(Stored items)
- - -
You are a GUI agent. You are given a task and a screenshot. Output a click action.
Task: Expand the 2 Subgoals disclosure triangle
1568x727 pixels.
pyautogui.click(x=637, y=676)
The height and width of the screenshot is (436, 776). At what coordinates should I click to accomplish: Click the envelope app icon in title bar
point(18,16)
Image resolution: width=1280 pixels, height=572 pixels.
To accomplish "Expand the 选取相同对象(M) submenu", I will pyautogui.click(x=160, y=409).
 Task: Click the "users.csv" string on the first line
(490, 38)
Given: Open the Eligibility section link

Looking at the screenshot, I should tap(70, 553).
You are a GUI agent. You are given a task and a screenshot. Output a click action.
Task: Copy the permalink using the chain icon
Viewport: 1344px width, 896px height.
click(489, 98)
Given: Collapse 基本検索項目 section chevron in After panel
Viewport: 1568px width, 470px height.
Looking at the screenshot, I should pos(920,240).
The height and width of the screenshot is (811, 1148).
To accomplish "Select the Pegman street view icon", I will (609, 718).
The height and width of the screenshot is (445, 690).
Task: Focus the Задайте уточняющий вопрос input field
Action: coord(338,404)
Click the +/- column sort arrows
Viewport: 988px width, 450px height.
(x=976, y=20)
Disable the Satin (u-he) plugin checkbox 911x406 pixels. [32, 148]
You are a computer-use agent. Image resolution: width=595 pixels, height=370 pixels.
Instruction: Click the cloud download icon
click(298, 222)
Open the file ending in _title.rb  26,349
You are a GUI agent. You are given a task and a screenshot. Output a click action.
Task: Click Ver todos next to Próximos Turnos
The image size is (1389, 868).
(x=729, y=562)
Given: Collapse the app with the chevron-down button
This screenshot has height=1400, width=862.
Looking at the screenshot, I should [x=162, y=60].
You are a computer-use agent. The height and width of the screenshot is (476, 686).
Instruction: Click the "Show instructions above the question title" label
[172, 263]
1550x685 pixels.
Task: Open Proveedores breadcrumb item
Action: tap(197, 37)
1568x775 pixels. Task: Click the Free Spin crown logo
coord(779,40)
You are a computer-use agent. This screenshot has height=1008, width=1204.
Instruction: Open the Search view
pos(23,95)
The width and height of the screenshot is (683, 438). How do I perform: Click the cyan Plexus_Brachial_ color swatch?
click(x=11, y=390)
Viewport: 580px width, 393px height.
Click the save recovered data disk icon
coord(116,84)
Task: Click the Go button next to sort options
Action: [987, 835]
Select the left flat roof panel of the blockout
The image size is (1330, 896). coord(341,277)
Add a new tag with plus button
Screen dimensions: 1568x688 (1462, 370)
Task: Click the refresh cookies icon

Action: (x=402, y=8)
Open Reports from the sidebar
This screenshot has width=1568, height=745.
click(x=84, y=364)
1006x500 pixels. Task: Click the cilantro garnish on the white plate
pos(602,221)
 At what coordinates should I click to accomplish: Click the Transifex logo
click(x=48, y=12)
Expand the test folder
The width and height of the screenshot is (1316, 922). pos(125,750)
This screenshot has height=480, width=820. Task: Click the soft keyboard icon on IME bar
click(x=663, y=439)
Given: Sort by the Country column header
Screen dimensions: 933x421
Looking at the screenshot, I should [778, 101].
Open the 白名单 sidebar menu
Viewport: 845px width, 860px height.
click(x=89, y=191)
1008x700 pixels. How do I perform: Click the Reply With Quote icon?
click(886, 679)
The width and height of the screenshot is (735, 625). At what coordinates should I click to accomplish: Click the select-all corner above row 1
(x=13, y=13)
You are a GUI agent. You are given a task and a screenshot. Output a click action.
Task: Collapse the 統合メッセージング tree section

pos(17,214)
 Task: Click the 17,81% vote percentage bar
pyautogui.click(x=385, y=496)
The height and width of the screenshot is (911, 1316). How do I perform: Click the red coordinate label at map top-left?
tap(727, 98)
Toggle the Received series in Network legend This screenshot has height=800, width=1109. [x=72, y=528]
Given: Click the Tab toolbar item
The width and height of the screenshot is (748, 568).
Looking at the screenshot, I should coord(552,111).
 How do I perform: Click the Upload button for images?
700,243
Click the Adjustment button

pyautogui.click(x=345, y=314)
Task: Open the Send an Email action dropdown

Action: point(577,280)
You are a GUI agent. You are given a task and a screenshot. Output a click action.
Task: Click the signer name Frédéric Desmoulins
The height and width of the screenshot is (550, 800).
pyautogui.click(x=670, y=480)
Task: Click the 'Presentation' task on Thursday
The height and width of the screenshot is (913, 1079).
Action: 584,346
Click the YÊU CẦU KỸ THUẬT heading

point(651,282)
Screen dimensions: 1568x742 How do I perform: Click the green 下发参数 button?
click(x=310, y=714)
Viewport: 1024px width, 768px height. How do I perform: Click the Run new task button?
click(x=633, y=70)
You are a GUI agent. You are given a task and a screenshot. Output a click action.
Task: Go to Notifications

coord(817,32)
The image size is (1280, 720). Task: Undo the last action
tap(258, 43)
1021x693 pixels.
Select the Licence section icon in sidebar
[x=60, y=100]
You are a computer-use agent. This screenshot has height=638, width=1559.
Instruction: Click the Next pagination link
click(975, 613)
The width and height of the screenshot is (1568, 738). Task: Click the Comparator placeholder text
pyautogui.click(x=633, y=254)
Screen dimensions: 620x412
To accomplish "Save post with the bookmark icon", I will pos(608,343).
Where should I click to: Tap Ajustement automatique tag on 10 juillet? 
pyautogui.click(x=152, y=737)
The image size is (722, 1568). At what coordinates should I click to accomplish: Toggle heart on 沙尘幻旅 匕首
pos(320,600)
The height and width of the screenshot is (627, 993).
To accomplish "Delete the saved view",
- - -
What the task asks -
Word for word, transcribe all of the records.

Your response -
You are a GUI agent. You are given a task and a screenshot. Output a click action.
Task: Expand the 2 Subgoals disclosure triangle
1568x727 pixels.
pyautogui.click(x=637, y=676)
The height and width of the screenshot is (436, 776). At what coordinates should I click to accomplish: Click the envelope app icon in title bar
point(18,16)
Image resolution: width=1280 pixels, height=572 pixels.
To accomplish "Expand the 选取相同对象(M) submenu", I will pyautogui.click(x=160, y=409).
 Task: Click the "users.csv" string on the first line
(490, 38)
Given: Open the Eligibility section link

Looking at the screenshot, I should tap(70, 553).
You are a GUI agent. You are given a task and a screenshot. Output a click action.
Task: Copy the permalink using the chain icon
Viewport: 1344px width, 896px height.
click(489, 98)
Given: Collapse 基本検索項目 section chevron in After panel
Viewport: 1568px width, 470px height.
Looking at the screenshot, I should pos(920,240).
The height and width of the screenshot is (811, 1148).
To accomplish "Select the Pegman street view icon", I will (609, 718).
The height and width of the screenshot is (445, 690).
Task: Focus the Задайте уточняющий вопрос input field
Action: coord(338,404)
Click the +/- column sort arrows
Viewport: 988px width, 450px height.
(x=976, y=20)
Disable the Satin (u-he) plugin checkbox 911x406 pixels. [32, 148]
You are a computer-use agent. Image resolution: width=595 pixels, height=370 pixels.
Instruction: Click the cloud download icon
click(298, 222)
Open the file ending in _title.rb  26,349
You are a GUI agent. You are given a task and a screenshot. Output a click action.
Task: Click Ver todos next to Próximos Turnos
The image size is (1389, 868).
(x=729, y=562)
Given: Collapse the app with the chevron-down button
This screenshot has height=1400, width=862.
Looking at the screenshot, I should [x=162, y=60].
You are a computer-use agent. The height and width of the screenshot is (476, 686).
Instruction: Click the "Show instructions above the question title" label
[172, 263]
1550x685 pixels.
Task: Open Proveedores breadcrumb item
Action: tap(197, 37)
1568x775 pixels. Task: Click the Free Spin crown logo
coord(779,40)
You are a computer-use agent. This screenshot has height=1008, width=1204.
Instruction: Open the Search view
pos(23,95)
The width and height of the screenshot is (683, 438). How do I perform: Click the cyan Plexus_Brachial_ color swatch?
click(x=11, y=390)
Viewport: 580px width, 393px height.
Click the save recovered data disk icon
coord(116,84)
Task: Click the Go button next to sort options
Action: [987, 835]
Select the left flat roof panel of the blockout
The image size is (1330, 896). coord(341,277)
Add a new tag with plus button
Screen dimensions: 1568x688 (1462, 370)
Task: Click the refresh cookies icon

Action: (x=402, y=8)
Open Reports from the sidebar
This screenshot has width=1568, height=745.
click(x=84, y=364)
1006x500 pixels. Task: Click the cilantro garnish on the white plate
pos(602,221)
 At what coordinates should I click to accomplish: Click the Transifex logo
click(x=48, y=12)
Expand the test folder
The width and height of the screenshot is (1316, 922). pos(125,750)
This screenshot has height=480, width=820. Task: Click the soft keyboard icon on IME bar
click(x=663, y=439)
Given: Sort by the Country column header
Screen dimensions: 933x421
Looking at the screenshot, I should [778, 101].
Open the 白名单 sidebar menu
Viewport: 845px width, 860px height.
click(x=89, y=191)
1008x700 pixels. How do I perform: Click the Reply With Quote icon?
click(886, 679)
The width and height of the screenshot is (735, 625). At what coordinates should I click to accomplish: Click the select-all corner above row 1
(x=13, y=13)
You are a GUI agent. You are given a task and a screenshot. Output a click action.
Task: Collapse the 統合メッセージング tree section

pos(17,214)
 Task: Click the 17,81% vote percentage bar
pyautogui.click(x=385, y=496)
The height and width of the screenshot is (911, 1316). How do I perform: Click the red coordinate label at map top-left?
tap(727, 98)
Toggle the Received series in Network legend This screenshot has height=800, width=1109. [x=72, y=528]
Given: Click the Tab toolbar item
The width and height of the screenshot is (748, 568).
Looking at the screenshot, I should coord(552,111).
 How do I perform: Click the Upload button for images?
700,243
Click the Adjustment button

pyautogui.click(x=345, y=314)
Task: Open the Send an Email action dropdown

Action: point(577,280)
You are a GUI agent. You are given a task and a screenshot. Output a click action.
Task: Click the signer name Frédéric Desmoulins
The height and width of the screenshot is (550, 800).
pyautogui.click(x=670, y=480)
Task: Click the 'Presentation' task on Thursday
The height and width of the screenshot is (913, 1079).
Action: 584,346
Click the YÊU CẦU KỸ THUẬT heading

point(651,282)
Screen dimensions: 1568x742 How do I perform: Click the green 下发参数 button?
click(x=310, y=714)
Viewport: 1024px width, 768px height. How do I perform: Click the Run new task button?
click(x=633, y=70)
You are a GUI agent. You are given a task and a screenshot. Output a click action.
Task: Go to Notifications

coord(817,32)
The image size is (1280, 720). Task: Undo the last action
tap(258, 43)
1021x693 pixels.
Select the Licence section icon in sidebar
[x=60, y=100]
You are a computer-use agent. This screenshot has height=638, width=1559.
Instruction: Click the Next pagination link
click(975, 613)
The width and height of the screenshot is (1568, 738). Task: Click the Comparator placeholder text
pyautogui.click(x=633, y=254)
Screen dimensions: 620x412
To accomplish "Save post with the bookmark icon", I will pos(608,343).
Where should I click to: Tap Ajustement automatique tag on 10 juillet? 
pyautogui.click(x=152, y=737)
The image size is (722, 1568). At what coordinates should I click to accomplish: Toggle heart on 沙尘幻旅 匕首
pos(320,600)
The height and width of the screenshot is (627, 993).
To accomplish "Delete the saved view",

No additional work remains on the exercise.